(SOURCE DATA begins)

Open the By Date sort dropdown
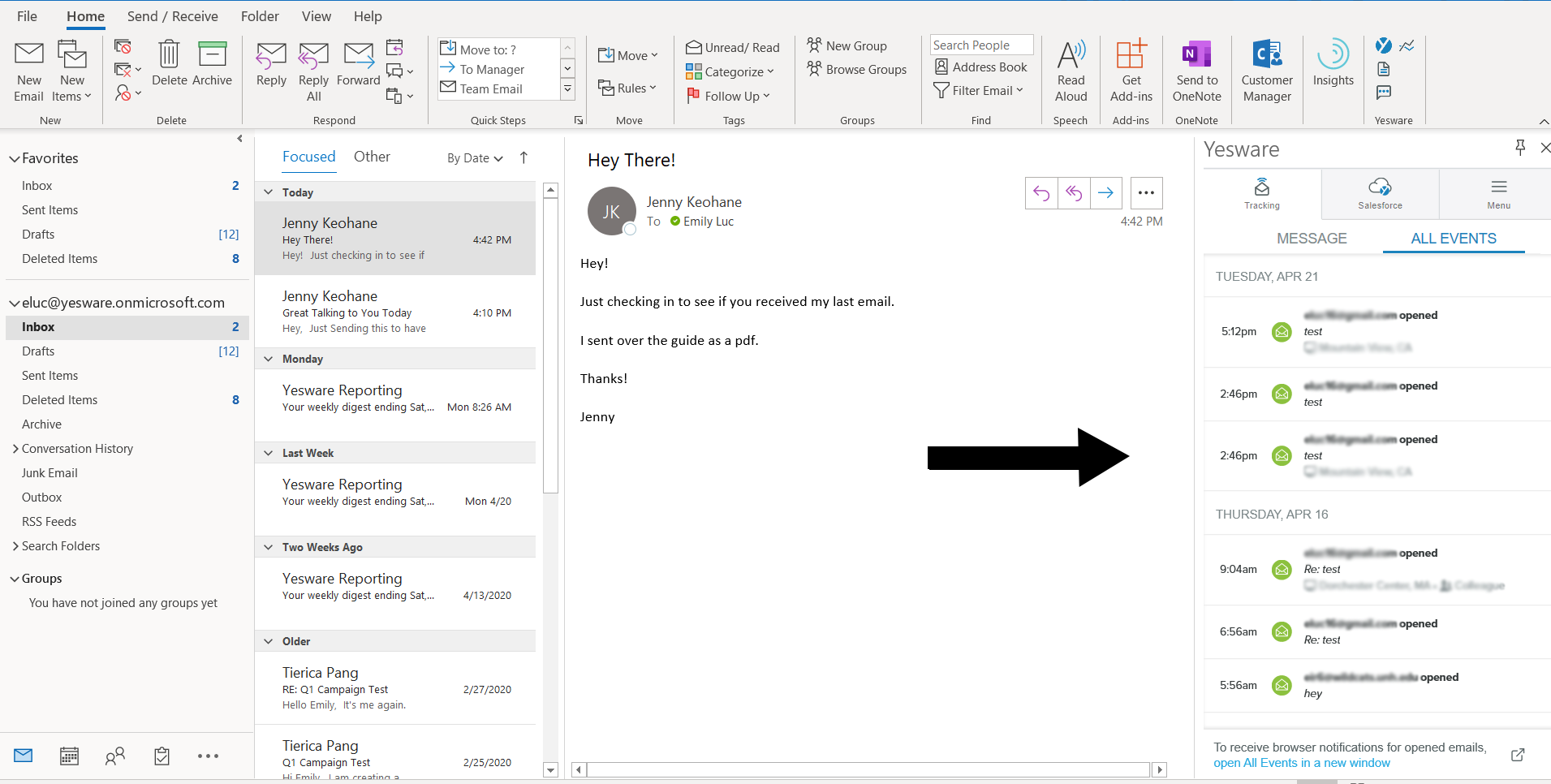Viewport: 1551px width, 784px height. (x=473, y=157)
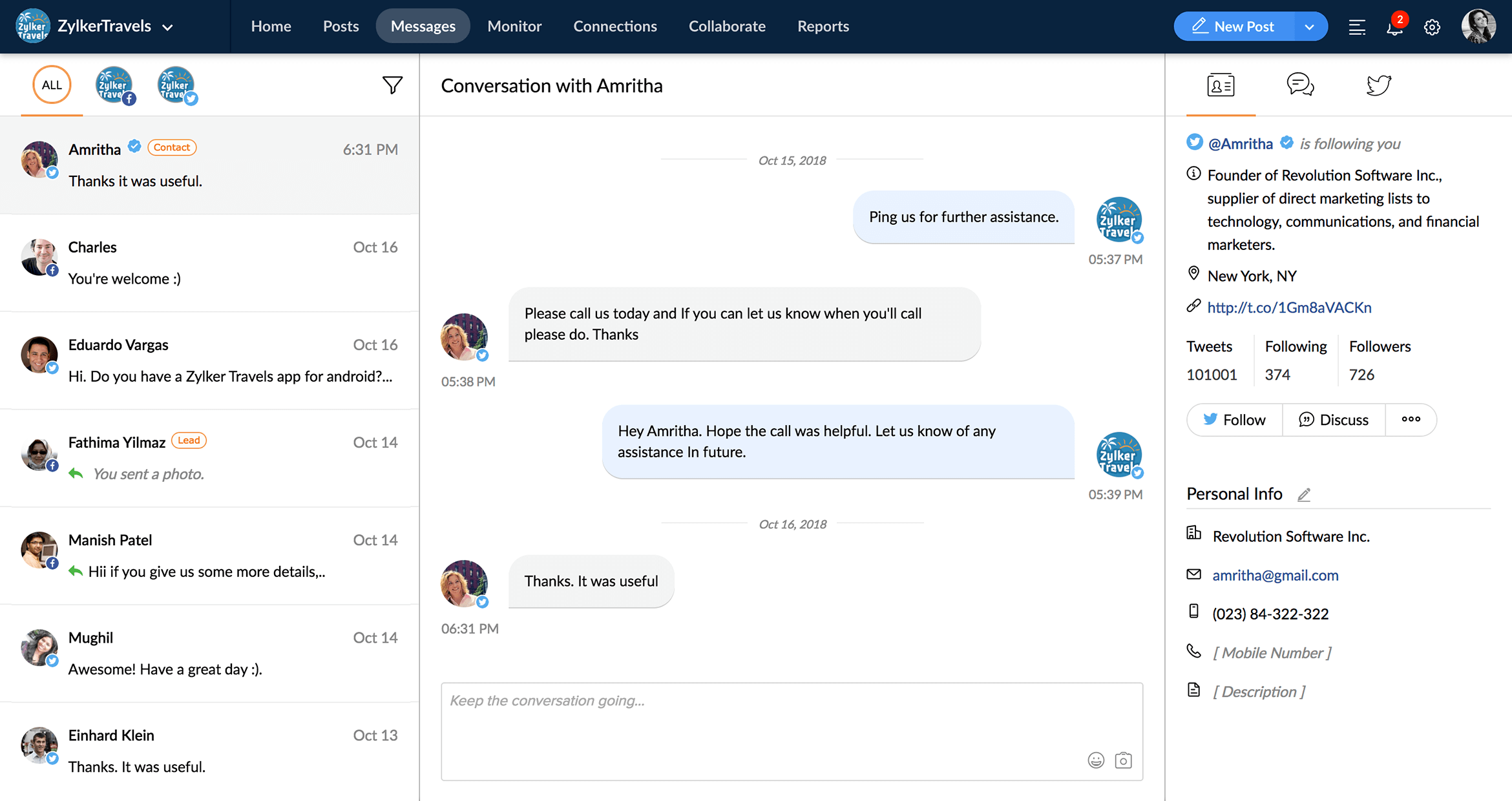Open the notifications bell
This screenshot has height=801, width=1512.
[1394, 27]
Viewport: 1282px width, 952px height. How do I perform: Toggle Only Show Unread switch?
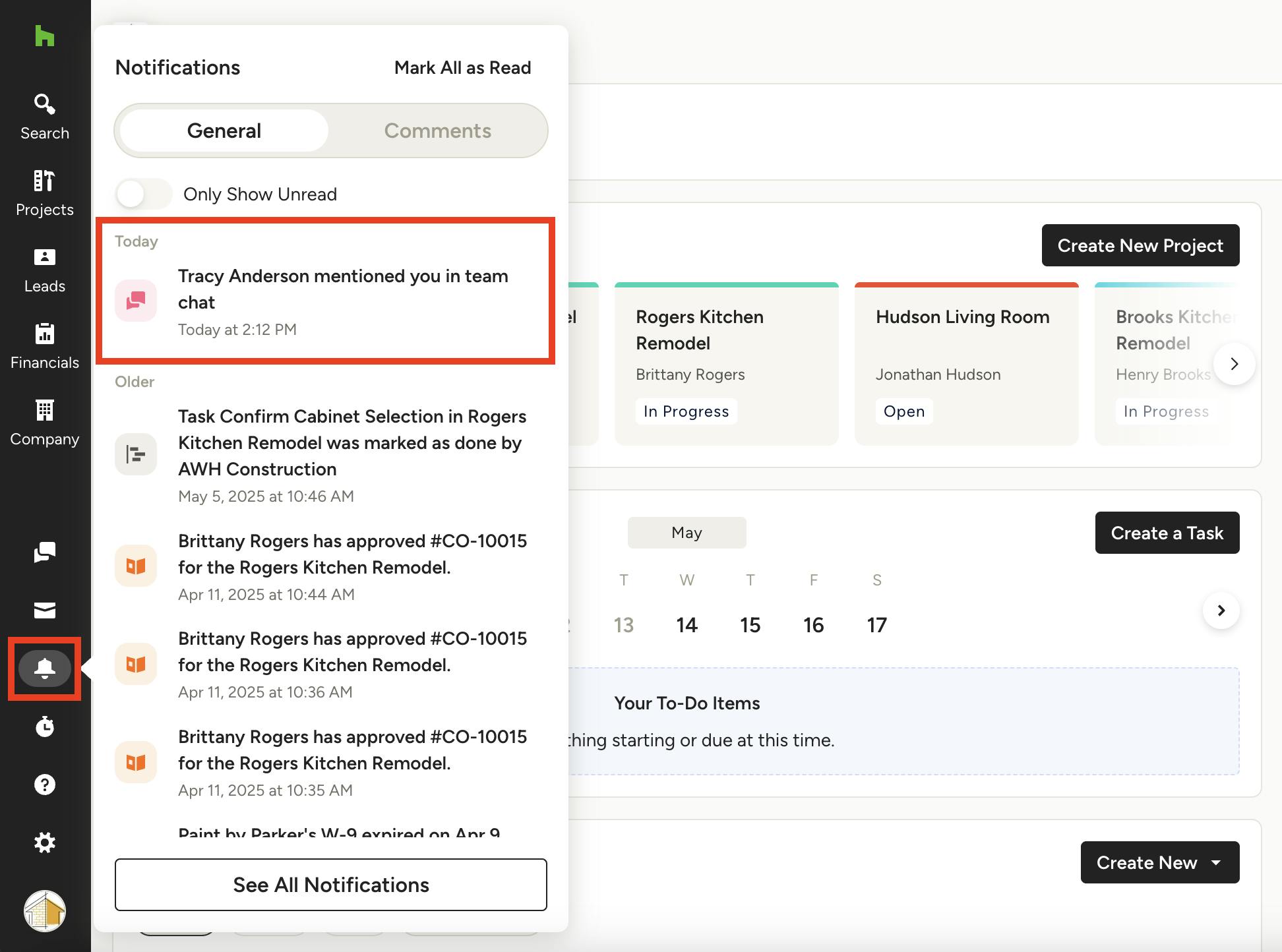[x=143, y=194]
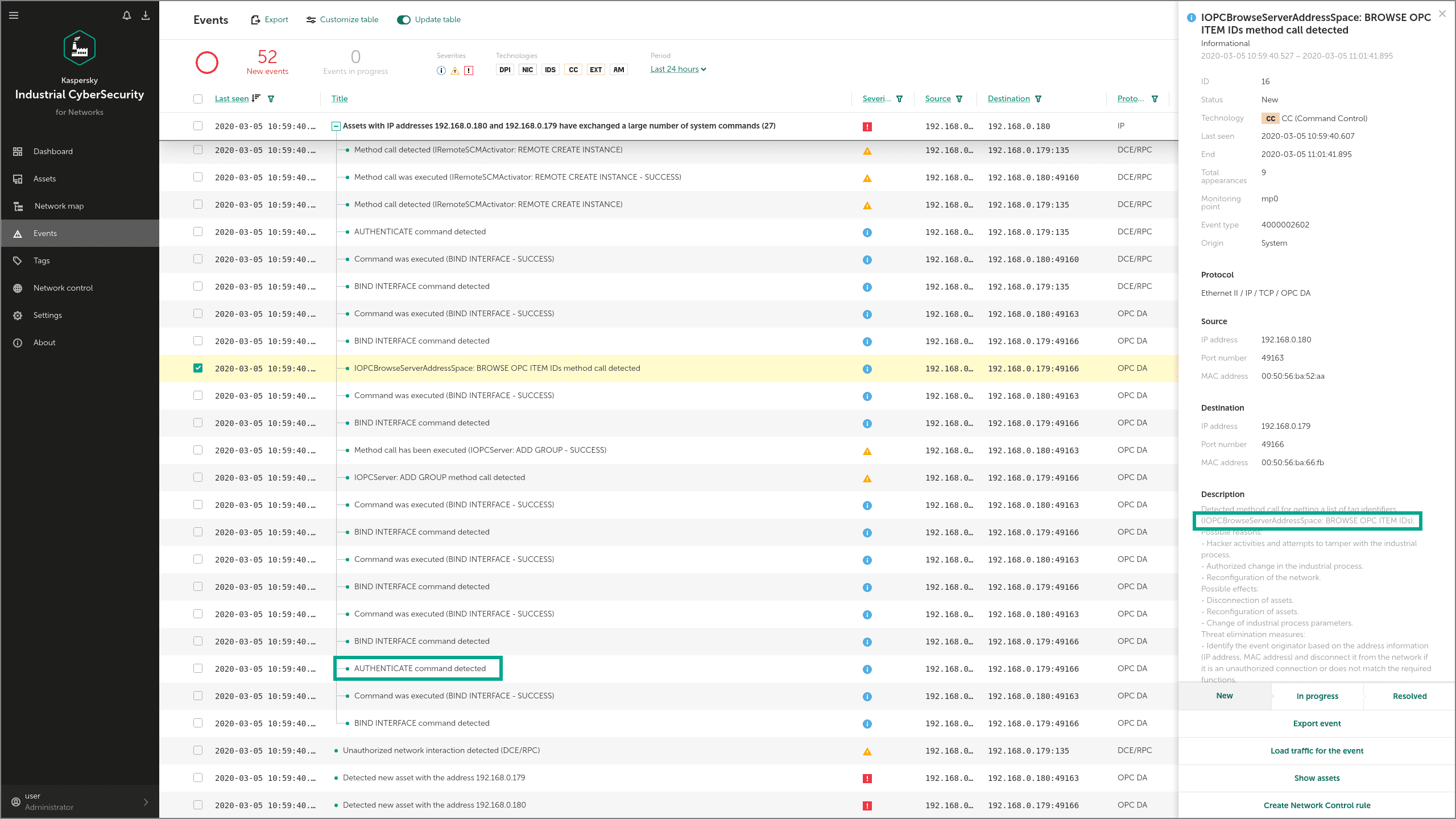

(SOURCE DATA ends)

YOUR GOAL: Leave out every picture and copy verbatim the lines running from the line containing "Viewport: 1282px width, 952px" through the final line of the data.

SOLUTION:
Viewport: 1282px width, 952px height. How do I perform: Toggle Only Show Unread switch?
[x=143, y=194]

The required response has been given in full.